**Exercise:** From the entries that follow, report every line in which "computer" occurs.

# # #

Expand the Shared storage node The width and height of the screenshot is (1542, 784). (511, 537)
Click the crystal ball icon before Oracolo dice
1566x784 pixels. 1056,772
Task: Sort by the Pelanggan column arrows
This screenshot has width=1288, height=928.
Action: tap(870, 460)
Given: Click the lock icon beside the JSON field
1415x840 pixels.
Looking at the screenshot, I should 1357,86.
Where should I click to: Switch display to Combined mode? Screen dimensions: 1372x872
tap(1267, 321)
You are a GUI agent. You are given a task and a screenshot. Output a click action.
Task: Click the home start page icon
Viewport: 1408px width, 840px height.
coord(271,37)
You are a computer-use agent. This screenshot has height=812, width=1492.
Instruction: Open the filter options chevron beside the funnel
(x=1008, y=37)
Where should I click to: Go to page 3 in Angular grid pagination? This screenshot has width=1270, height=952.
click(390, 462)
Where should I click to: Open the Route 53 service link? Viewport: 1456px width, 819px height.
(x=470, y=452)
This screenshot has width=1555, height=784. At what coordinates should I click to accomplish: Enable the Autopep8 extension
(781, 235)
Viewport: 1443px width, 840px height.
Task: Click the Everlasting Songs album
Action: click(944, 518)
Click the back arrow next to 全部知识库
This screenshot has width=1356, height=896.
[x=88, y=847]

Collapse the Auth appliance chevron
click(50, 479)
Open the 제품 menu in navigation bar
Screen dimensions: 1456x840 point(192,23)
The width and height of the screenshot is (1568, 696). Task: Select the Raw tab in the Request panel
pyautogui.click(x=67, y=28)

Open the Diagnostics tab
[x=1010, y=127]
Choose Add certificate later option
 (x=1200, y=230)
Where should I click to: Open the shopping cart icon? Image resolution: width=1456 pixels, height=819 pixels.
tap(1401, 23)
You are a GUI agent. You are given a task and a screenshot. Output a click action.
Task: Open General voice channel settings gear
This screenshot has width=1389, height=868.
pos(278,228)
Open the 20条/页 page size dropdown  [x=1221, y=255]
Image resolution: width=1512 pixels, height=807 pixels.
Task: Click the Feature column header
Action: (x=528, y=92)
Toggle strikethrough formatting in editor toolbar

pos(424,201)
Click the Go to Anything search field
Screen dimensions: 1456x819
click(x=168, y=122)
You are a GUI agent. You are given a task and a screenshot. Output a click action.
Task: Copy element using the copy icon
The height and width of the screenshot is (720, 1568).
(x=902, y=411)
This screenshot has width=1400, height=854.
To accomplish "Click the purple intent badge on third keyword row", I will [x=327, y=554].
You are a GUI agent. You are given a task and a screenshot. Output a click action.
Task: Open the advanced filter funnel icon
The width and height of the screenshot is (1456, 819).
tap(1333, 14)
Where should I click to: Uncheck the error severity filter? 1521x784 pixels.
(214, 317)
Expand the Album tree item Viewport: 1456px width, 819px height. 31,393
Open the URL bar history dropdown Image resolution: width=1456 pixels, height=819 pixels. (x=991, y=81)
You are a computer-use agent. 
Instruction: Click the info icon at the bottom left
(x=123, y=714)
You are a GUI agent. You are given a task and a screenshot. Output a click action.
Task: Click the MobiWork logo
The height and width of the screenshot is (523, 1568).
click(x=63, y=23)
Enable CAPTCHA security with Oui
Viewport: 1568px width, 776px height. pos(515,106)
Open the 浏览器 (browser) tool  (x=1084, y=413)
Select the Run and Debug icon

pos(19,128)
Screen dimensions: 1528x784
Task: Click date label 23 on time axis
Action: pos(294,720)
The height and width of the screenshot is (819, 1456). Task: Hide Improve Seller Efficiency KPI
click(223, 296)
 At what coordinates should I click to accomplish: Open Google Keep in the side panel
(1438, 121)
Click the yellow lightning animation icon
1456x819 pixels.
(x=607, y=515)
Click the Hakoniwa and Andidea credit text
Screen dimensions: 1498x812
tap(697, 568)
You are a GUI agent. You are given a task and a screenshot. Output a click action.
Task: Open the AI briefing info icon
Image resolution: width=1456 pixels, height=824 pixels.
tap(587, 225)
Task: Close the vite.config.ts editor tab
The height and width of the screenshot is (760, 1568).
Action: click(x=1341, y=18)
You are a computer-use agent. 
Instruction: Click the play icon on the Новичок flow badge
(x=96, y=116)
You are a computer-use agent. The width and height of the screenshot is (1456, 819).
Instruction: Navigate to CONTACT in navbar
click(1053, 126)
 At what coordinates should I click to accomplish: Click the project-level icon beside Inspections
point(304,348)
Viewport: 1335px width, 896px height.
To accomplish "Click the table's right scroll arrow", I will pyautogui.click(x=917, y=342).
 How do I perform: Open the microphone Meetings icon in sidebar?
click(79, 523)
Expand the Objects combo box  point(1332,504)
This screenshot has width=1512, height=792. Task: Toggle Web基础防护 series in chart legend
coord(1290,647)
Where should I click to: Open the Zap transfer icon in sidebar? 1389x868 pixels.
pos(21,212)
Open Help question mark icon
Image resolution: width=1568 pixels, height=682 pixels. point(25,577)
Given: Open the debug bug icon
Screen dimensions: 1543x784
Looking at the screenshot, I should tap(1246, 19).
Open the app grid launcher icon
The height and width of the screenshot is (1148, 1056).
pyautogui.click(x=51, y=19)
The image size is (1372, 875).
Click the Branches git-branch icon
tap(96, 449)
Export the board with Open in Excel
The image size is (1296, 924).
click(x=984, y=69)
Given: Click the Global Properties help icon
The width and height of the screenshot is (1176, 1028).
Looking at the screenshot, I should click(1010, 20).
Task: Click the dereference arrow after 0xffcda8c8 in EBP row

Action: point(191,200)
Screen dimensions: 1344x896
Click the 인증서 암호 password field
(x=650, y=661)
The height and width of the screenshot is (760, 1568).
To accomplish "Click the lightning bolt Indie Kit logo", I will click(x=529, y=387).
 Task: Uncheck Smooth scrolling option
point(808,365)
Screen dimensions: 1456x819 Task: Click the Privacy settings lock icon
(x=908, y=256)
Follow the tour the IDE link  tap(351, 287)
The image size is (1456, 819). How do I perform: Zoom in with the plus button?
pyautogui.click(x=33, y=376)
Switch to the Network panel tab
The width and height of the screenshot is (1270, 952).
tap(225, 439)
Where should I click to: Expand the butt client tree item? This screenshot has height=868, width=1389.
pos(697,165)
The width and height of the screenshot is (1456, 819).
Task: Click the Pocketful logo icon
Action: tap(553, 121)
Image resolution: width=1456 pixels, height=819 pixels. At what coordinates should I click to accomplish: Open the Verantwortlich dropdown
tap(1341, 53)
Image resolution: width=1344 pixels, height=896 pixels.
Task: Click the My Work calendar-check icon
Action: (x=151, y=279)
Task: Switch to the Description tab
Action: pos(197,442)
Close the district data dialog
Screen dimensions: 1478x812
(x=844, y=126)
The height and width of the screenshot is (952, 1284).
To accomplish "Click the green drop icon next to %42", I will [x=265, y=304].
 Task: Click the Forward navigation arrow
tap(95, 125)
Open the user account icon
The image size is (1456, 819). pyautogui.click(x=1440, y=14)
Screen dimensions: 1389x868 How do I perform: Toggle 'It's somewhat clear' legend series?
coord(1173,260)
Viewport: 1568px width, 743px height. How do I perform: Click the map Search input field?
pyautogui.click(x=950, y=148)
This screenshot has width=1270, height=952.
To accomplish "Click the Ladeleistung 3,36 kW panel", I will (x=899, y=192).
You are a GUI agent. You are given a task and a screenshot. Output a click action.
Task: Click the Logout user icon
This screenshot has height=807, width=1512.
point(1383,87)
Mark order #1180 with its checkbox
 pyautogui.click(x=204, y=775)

# # #

**Your response:**
You are a computer-use agent. This screenshot has height=812, width=1492.
You are a computer-use agent. 
You are a computer-use agent. 
You are a computer-use agent. The width and height of the screenshot is (1456, 819).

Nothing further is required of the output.